Criaturas

Referências Mitológicas no Dom Quixote, de Miguel de Cervantes

Quimera, Sagitário, Sátiros, Sileno e Silvanos

Mário Amora Ramos

Quimera foi um monstro da mitologia grega, morto por Belerofonte, com a ajuda de Pégaso, o cavalo alado. A quimera lançava fogo pelas narinas e tinha cabeça de leão, corpo de cabra e cauda de serpente. Ela aparece como sinônimo de criatura fantástica na Canção de Crisóstomo, nestes versos:

“E o porteiro infernal dos três rostos,

Com outras mil quimeras e mil monstros”

(Y el portero infernal de los tres rostros,

con otras mil quimeras y mil monstros,) [I, XIV]

O “porteiro infernal dos três rostos” é Cérbero, um cão de três cabeças, guardião do inferno, para o qual há um verbete específico.

A quimera aparece diversas vezes no texto de Dom Quixote, como neste exemplo, no sentido de sonho, fantasia ou acontecimento fantástico:

“Ali Dom Quijote estava atento, sem proferir palavra, considerando estes tão estranhos acontecimentos, atribuindo-os todos a quimeras da cavalaria andante.”

(Allí don Quijote estaba atento, sin hablar palabra, considerando estos tan estraños sucesos, atribuyéndolos todos a quimeras de la andante caballería.) [I, XLII]

Sagitário é um centauro (meio homem, meio cavalo) que dispara seu arco. A palavra deriva do latim sagitta (flecha). Sancho Pança, em conversa com seu amigo Ricote, contou que governara a ilha Baratária “como um sagitário” (como un sagitario) [II, LIV], talvez se referindo à rapidez com que um sagitário dispara suas flechas.

Sátiros, na mitologia grega, eram assistentes de Dioniso, o deus do vinho (Baco, para os romanos).
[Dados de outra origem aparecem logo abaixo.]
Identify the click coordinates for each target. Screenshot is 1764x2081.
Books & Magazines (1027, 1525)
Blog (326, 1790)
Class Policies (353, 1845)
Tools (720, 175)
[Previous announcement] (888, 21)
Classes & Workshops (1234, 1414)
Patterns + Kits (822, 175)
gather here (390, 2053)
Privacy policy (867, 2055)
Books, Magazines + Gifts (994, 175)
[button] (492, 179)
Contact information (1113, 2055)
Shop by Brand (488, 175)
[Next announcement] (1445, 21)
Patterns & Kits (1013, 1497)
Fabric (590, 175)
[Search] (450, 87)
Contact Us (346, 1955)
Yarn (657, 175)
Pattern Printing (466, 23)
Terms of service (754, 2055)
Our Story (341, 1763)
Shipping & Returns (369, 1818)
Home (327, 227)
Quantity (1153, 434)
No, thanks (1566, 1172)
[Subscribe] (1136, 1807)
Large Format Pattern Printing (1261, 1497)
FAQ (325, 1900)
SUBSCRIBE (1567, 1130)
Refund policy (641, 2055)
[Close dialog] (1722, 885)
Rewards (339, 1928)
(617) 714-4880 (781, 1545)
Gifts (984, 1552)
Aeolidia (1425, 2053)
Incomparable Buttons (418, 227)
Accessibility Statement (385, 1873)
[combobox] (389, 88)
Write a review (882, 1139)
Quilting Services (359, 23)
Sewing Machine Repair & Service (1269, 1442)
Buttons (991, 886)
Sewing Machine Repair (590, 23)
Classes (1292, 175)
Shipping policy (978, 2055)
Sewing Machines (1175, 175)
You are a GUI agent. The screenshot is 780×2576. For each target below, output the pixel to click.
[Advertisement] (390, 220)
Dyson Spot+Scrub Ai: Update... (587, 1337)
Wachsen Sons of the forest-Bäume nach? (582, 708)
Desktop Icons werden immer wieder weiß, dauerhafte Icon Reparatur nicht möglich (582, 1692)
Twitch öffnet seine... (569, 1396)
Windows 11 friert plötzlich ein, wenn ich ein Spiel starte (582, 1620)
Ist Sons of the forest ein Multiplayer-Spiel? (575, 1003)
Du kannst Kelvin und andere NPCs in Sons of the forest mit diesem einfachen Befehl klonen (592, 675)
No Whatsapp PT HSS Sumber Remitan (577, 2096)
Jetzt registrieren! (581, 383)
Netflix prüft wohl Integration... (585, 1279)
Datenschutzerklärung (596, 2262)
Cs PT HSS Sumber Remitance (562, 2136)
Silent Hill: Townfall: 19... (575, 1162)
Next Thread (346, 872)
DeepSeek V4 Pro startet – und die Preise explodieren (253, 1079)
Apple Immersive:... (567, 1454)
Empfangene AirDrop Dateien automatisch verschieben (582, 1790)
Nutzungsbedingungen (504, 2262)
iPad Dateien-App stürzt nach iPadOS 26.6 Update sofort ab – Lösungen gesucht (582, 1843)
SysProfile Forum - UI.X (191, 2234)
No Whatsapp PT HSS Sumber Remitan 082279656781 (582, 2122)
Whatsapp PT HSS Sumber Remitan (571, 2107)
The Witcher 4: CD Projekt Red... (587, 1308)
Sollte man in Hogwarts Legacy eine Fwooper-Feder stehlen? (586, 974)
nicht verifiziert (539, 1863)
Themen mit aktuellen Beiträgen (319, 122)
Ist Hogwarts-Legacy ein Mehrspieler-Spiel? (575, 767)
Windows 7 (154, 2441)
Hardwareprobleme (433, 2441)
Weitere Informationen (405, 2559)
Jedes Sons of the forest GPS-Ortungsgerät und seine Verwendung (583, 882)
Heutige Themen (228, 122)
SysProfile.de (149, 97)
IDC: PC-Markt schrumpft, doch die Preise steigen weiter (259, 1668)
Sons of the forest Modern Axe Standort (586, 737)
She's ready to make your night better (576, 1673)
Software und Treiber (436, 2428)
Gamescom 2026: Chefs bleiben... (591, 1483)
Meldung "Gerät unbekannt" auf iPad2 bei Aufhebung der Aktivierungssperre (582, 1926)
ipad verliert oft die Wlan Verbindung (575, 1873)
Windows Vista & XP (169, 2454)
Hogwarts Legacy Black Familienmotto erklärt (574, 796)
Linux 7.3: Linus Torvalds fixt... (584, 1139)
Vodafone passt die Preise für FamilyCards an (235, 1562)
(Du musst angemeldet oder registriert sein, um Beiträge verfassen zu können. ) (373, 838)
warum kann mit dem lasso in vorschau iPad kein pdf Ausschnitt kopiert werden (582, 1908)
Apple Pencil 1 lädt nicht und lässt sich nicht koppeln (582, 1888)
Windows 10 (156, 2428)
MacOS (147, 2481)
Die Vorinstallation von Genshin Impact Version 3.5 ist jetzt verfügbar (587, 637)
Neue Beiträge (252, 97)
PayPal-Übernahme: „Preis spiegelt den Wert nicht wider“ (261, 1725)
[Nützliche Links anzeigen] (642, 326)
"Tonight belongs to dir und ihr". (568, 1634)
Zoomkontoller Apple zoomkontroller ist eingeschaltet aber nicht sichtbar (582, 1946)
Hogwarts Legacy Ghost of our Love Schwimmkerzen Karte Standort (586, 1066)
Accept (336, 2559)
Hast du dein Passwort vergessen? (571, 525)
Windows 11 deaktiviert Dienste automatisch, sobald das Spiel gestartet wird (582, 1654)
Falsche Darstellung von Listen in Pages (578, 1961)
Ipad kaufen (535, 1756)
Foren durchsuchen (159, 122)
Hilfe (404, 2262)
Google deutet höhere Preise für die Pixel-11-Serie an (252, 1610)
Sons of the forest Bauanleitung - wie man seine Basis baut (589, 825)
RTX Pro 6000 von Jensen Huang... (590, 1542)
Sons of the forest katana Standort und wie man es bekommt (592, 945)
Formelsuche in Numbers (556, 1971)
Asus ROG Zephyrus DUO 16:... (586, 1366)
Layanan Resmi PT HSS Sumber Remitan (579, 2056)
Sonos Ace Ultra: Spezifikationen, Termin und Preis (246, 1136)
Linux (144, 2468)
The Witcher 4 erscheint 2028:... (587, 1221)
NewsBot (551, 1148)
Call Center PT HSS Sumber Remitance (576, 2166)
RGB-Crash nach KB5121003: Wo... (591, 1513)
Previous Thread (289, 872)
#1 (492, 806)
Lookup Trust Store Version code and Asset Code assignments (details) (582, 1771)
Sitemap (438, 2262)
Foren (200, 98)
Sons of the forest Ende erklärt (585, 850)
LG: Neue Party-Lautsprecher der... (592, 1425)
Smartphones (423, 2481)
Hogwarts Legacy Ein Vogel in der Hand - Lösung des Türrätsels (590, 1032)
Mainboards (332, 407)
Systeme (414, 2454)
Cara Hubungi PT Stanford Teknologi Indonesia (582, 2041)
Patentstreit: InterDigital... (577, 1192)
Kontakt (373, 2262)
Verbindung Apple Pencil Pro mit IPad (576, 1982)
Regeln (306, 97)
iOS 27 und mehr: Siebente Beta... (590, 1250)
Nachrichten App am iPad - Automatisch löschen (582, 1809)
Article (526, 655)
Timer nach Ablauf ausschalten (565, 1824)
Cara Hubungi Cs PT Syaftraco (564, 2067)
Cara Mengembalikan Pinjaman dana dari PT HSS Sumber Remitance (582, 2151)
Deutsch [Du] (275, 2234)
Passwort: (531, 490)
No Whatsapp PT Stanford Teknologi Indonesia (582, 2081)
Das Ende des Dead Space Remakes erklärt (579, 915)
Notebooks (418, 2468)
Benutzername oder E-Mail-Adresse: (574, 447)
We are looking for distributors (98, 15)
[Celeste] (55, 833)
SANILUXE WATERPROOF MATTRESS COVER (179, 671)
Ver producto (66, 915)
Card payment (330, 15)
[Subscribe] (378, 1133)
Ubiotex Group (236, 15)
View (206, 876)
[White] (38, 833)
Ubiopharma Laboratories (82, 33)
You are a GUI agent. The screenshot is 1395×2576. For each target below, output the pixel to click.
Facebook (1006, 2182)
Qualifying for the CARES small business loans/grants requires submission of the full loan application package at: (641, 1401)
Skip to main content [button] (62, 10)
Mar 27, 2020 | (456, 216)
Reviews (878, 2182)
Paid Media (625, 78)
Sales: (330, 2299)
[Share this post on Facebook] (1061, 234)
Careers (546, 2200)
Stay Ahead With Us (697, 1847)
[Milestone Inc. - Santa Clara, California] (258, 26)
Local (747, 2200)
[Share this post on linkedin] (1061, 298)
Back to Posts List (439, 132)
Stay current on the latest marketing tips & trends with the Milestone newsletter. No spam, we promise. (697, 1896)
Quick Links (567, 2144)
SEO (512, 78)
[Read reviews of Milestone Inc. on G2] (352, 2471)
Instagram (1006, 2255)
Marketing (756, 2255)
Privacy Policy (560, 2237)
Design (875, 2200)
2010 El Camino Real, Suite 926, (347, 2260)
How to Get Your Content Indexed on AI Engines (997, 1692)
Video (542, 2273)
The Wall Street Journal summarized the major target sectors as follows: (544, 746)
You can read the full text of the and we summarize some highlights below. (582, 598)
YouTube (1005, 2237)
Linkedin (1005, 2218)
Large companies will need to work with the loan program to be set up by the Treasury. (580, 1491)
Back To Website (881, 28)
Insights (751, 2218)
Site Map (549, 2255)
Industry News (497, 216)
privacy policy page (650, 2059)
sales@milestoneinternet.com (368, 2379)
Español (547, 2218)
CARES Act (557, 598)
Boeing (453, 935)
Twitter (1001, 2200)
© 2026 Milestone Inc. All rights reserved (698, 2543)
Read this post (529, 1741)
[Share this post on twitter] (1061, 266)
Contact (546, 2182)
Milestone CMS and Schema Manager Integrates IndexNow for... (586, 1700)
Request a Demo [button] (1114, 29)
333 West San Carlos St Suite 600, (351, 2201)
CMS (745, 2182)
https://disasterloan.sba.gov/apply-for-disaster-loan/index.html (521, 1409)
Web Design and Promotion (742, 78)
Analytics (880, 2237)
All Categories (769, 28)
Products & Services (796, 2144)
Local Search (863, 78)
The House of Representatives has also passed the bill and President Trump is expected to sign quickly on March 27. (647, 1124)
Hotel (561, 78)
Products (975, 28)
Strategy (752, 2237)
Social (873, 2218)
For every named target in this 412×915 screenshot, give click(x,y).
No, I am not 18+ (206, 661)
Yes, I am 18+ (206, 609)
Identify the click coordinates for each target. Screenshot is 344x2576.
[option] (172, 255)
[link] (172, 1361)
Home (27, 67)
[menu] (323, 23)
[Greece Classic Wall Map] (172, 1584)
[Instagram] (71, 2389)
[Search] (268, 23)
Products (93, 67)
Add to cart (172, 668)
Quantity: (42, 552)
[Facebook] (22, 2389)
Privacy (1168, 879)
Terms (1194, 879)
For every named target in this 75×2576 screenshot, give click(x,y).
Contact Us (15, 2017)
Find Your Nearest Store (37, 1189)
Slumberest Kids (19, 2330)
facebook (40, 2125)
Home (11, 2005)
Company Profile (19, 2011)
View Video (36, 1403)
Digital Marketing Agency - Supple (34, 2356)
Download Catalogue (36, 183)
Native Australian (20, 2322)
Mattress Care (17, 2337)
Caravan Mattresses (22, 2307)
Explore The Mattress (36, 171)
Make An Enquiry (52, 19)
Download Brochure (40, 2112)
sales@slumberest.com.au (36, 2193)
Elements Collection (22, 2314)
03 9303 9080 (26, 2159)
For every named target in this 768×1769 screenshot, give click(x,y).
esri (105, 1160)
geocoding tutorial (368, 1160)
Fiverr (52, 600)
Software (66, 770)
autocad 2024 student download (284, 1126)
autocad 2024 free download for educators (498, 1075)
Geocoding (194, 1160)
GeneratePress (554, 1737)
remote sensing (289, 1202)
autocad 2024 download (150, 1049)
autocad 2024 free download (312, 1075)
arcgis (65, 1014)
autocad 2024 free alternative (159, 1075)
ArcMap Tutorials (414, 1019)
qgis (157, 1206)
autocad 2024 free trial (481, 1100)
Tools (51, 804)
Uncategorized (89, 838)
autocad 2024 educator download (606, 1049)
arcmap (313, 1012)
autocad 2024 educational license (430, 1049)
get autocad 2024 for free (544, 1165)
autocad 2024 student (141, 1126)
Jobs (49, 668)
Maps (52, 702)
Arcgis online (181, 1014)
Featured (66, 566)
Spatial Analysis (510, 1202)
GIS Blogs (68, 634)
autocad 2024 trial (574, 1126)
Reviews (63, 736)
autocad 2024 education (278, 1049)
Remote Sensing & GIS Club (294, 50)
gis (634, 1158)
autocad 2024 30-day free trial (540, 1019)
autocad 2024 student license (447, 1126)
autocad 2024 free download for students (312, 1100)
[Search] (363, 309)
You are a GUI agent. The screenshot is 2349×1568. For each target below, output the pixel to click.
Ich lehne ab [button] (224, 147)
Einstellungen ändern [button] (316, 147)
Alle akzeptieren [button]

Os sátiros tinham orelhas pontudas, chifres curtos, cabeça e corpo de homem e pernas de cabra. Foram citados por Dom Quixote em sua penitência na Serra Morena:

“Ó vós outras, napeias e dríades, que usais habitar no mais cerrado dos montes, assim os ligeiros e lascivos sátiros de quem sois amadas, posto que em vão, não perturbem jamais o vosso doce sossego; ajudai-me a deplorar a minha desventura, ou pelo menos não vos canseis de ma ouvir!”

(¡Oh vosotras, napeas y dríadas, que tenéis por costumbre de habitar en las espesuras de los montes, así los ligeros y lascivos sátiros, de quien sois, aunque en vano, amadas, no perturben jamás vuestro dulce sosiego, que me ayudéis a lamentar mi desventura, o, a lo menos, no os canséis de oílla!) [I, XXV].

Sileno era o líder dos sátiros e tutor de Dioniso. Dom Quixote se refere a ele como “aquele bom velho Sileno, aio e pedagogo do alegre deus do riso” (aquel buen viejo Sileno, ayo y pedagogo del alegre dios de la risa) [I, XV].

Silvanos, na mitologia romana, eram as divindades masculinas do bosque (em latim, silva). Eles correspondem aos sátiros, da mitologia grega. Foram citados por Dom Quixote em sua penitência na Serra Morena [I, XXVI].